Tras dos semanas de cierre impuesto por las
autoridades regionales en esta segunda ola de la pandemia, van ya dos días, los
mismos que llevan abiertas de nuevo las terrazas de los bares del pueblo, que
las veo con mucha gente cuando salgo a andar por las mañanas (he leído en la
prensa que en otros lugares de la región está ocurriendo lo mismo, que este
fenómeno es general y también que los empresarios del sector han dicho que, por
la cuenta que les trae, se encargarán ellos mismos de que se cumplan las normas
contra el virus para que no haya que volver a cerrar).
Miro bien (ya se sabe que en los pueblos nos conocemos
todos o casi todos) y advierto que más o menos se trata de los terraceros
habituales, los de siempre: gente en general que, incansable, bajo los toldos
casi cerrados o fuera de ellos, habla, ríe, carcajea, fuma…, y alguna, con la
excusa de la consumición, sin la mascarilla y sin respetar la distancia de
seguridad recomendada.
——————————
## [Tarea a realizar]
Copia sin cambios el fragmento del texto sobre las terrazas que empieza en «Miro bien (ya» y acaba en «seguridad recomendada.». Respóndase solo a partir del texto.

Registros de un conjunto de datos
——————————
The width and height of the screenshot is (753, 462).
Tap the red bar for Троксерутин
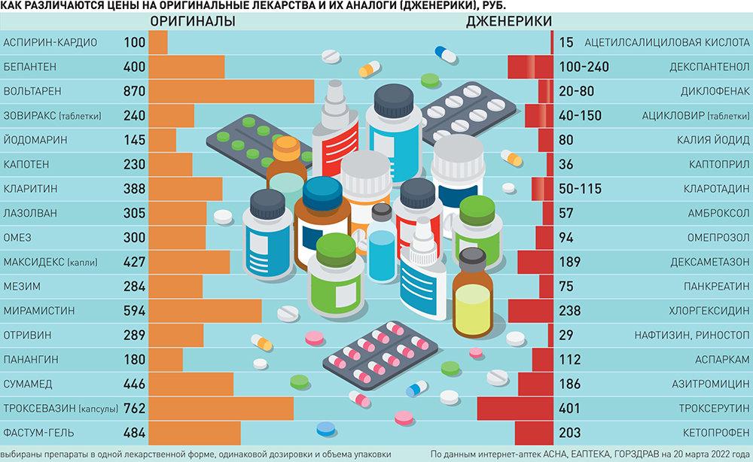(x=515, y=409)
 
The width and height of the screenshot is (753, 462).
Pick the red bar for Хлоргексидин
(x=531, y=311)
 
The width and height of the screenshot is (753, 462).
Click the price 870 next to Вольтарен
(x=134, y=91)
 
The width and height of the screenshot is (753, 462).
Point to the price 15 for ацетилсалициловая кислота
(x=566, y=42)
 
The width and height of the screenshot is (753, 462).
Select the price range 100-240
(x=584, y=67)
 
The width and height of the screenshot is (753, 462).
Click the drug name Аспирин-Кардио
(x=50, y=42)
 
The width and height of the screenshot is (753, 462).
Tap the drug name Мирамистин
(x=38, y=311)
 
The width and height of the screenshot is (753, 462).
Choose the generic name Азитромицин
(x=709, y=384)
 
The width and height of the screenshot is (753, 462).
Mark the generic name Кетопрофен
(x=715, y=433)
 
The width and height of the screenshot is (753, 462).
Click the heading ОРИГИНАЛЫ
(x=193, y=22)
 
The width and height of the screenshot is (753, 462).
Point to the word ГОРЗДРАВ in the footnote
(x=637, y=454)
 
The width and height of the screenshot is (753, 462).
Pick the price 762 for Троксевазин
(x=134, y=409)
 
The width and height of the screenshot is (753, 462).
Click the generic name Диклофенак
(x=713, y=91)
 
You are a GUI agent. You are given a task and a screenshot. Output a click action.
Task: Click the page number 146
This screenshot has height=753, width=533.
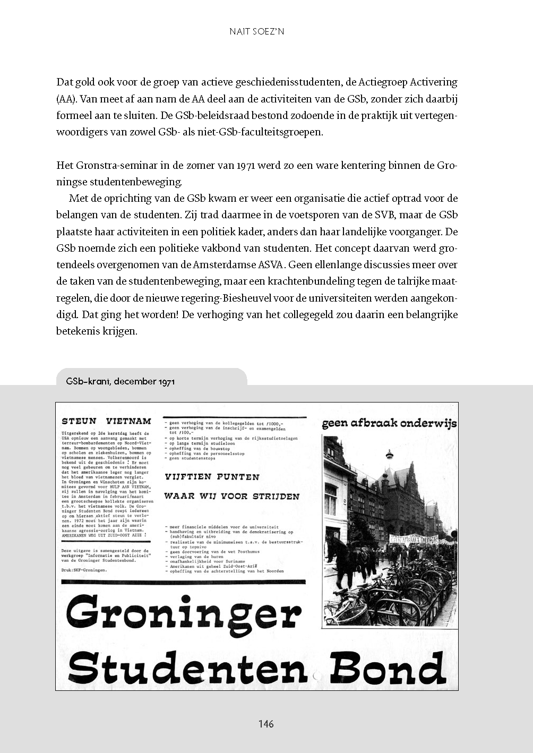(x=266, y=724)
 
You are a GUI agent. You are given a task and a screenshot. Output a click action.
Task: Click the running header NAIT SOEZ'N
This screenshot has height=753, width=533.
(x=257, y=31)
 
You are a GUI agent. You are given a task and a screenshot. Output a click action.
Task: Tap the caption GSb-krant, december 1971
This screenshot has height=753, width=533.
(x=121, y=381)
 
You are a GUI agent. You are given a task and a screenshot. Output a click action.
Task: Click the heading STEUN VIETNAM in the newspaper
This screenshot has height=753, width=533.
(x=106, y=421)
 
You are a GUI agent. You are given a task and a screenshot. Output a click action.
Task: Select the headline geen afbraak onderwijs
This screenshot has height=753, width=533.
(x=389, y=424)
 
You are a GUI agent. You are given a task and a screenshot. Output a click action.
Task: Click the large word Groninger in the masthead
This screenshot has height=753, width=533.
(x=183, y=613)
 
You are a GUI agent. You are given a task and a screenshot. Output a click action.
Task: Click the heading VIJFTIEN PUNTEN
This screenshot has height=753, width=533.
(x=212, y=477)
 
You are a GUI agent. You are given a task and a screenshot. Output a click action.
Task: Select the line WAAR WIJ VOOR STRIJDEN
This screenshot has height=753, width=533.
(x=231, y=497)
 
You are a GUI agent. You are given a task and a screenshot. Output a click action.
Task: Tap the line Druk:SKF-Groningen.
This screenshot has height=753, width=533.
(x=84, y=570)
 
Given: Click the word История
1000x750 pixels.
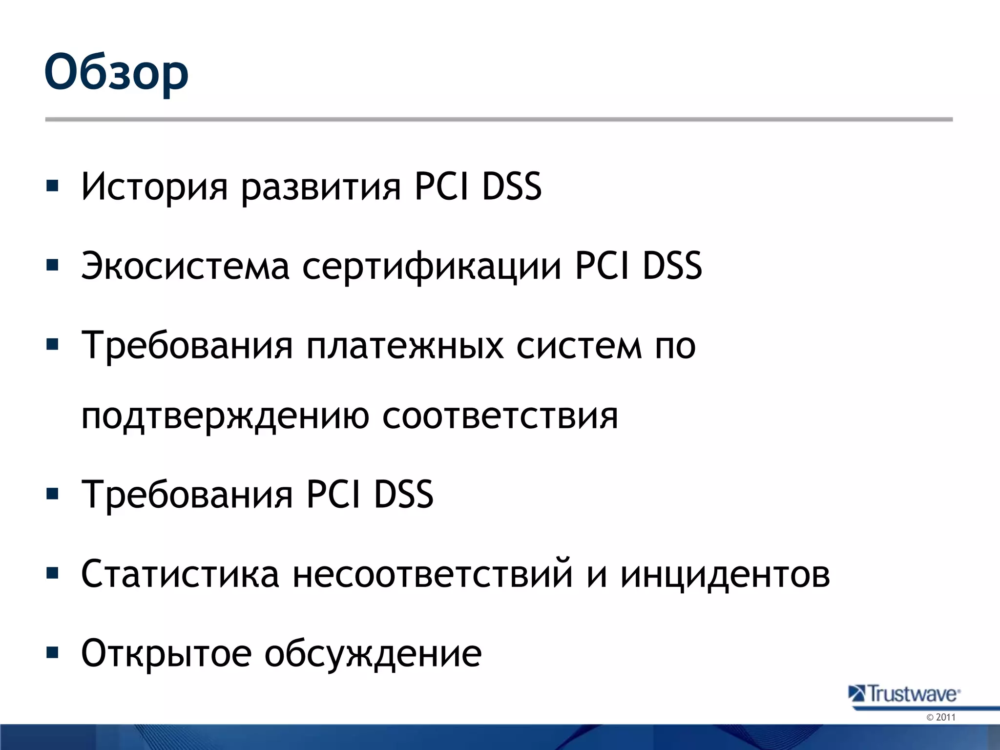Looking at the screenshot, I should pyautogui.click(x=154, y=187).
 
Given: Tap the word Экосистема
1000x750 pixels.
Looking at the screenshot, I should pyautogui.click(x=186, y=266).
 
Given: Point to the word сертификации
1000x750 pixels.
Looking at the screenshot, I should pyautogui.click(x=432, y=267).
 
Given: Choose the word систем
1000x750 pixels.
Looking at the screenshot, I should pyautogui.click(x=579, y=346).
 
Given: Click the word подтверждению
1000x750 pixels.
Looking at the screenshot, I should pyautogui.click(x=225, y=417).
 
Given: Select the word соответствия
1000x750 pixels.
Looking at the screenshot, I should pyautogui.click(x=500, y=416).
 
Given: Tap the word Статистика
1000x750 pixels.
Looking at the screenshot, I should pyautogui.click(x=180, y=574).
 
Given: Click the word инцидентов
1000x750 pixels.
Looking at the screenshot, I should pyautogui.click(x=725, y=575).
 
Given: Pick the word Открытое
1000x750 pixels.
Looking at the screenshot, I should pyautogui.click(x=166, y=653).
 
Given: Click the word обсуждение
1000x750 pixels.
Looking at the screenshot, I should pyautogui.click(x=373, y=654).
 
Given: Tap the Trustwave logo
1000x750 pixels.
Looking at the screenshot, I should pyautogui.click(x=905, y=694).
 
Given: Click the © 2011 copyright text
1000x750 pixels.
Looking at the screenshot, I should pyautogui.click(x=940, y=717).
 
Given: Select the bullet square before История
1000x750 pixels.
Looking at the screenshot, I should pyautogui.click(x=52, y=186).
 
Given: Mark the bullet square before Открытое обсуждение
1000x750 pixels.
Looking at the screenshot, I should pyautogui.click(x=52, y=652).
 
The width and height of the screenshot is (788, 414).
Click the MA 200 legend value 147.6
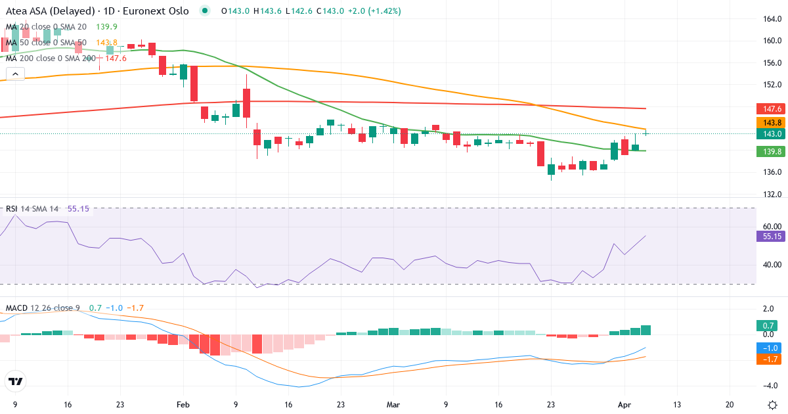[x=116, y=58]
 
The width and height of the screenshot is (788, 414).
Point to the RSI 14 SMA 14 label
[x=32, y=208]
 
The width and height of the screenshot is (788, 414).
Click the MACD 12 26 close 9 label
[x=44, y=308]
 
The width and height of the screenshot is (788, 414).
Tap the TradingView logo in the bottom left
[x=15, y=381]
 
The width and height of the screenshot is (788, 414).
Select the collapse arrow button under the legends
[x=15, y=74]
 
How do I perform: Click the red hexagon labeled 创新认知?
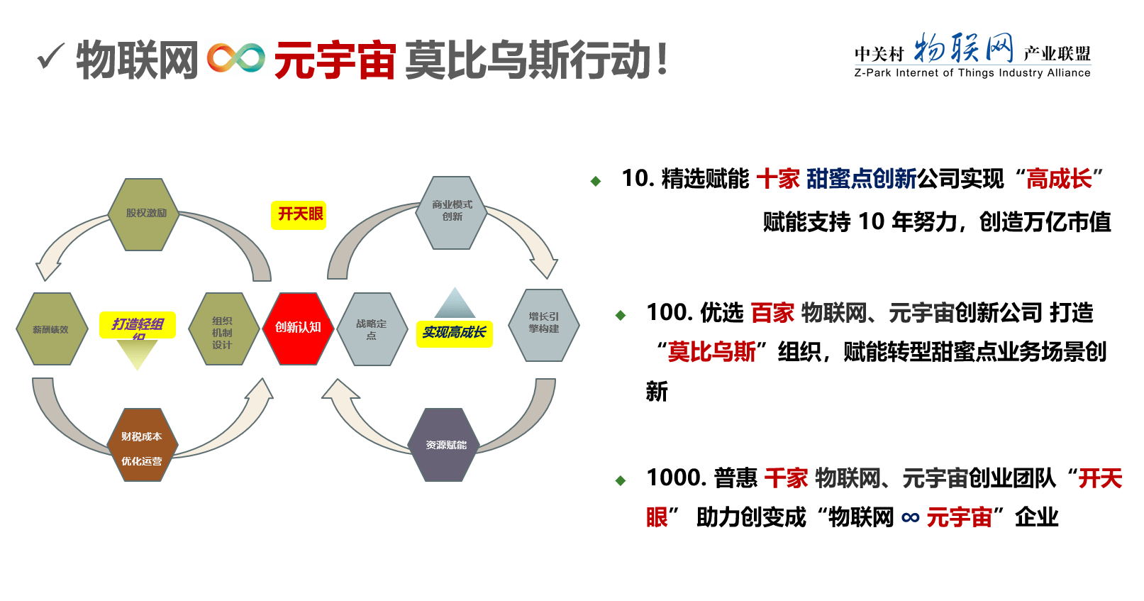(298, 328)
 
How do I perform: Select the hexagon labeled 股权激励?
(144, 214)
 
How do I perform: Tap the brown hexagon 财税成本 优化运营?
(142, 446)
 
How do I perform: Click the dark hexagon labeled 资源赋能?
(445, 445)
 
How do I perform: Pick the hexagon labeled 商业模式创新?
(452, 211)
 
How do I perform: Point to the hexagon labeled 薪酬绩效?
(51, 329)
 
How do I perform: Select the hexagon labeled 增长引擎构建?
(543, 324)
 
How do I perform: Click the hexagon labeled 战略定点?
(372, 329)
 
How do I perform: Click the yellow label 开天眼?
(299, 214)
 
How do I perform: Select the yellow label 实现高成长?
(454, 333)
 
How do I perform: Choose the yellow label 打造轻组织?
(137, 325)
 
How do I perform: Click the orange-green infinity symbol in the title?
(236, 59)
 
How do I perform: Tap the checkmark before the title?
(51, 56)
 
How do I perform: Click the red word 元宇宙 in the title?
(335, 60)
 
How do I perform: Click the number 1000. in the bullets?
(674, 478)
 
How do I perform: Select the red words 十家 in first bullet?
(778, 179)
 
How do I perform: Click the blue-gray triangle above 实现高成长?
(455, 304)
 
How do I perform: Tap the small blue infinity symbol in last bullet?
(911, 518)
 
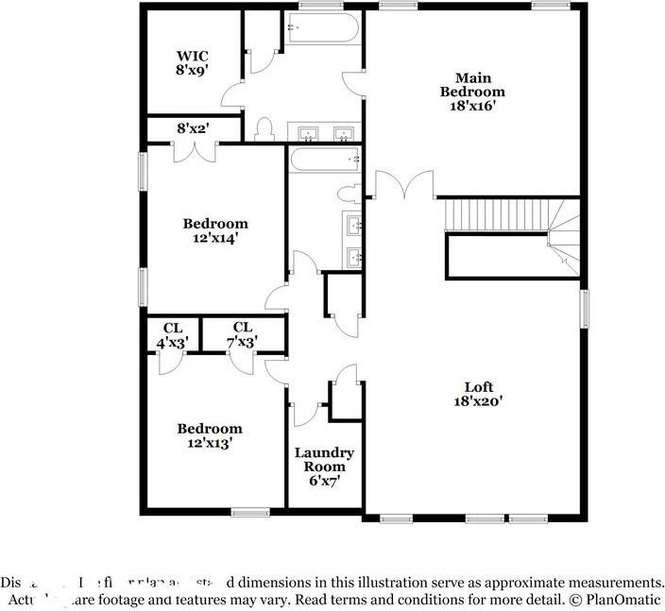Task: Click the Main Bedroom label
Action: pyautogui.click(x=472, y=92)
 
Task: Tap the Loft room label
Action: pyautogui.click(x=477, y=393)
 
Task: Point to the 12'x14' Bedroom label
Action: pyautogui.click(x=215, y=231)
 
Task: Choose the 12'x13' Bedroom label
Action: pyautogui.click(x=210, y=435)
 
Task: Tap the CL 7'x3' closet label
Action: pyautogui.click(x=244, y=334)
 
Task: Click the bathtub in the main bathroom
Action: pyautogui.click(x=321, y=30)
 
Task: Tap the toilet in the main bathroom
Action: pyautogui.click(x=265, y=128)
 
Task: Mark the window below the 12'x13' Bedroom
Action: pyautogui.click(x=250, y=513)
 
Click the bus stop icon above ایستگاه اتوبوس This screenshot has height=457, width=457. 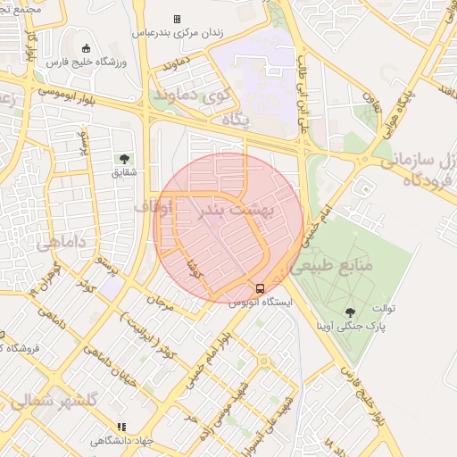point(260,288)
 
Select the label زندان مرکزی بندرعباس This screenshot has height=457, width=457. point(177,32)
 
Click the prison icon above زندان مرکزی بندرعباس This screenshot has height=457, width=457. point(177,19)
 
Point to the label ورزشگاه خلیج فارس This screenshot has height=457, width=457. point(87,62)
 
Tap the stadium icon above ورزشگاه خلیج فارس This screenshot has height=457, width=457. point(86,48)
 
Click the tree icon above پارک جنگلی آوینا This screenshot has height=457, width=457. point(350,312)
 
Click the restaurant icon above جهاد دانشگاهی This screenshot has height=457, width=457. point(122,428)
——————————
## [Respuesta escrita]
Miro bien (ya se sabe que en los pueblos nos conocemos
todos o casi todos) y advierto que más o menos se trata de los terraceros
habituales, los de siempre: gente en general que, incansable, bajo los toldos
casi cerrados o fuera de ellos, habla, ríe, carcajea, fuma…, y alguna, con la
excusa de la consumición, sin la mascarilla y sin respetar la distancia de
seguridad recomendada.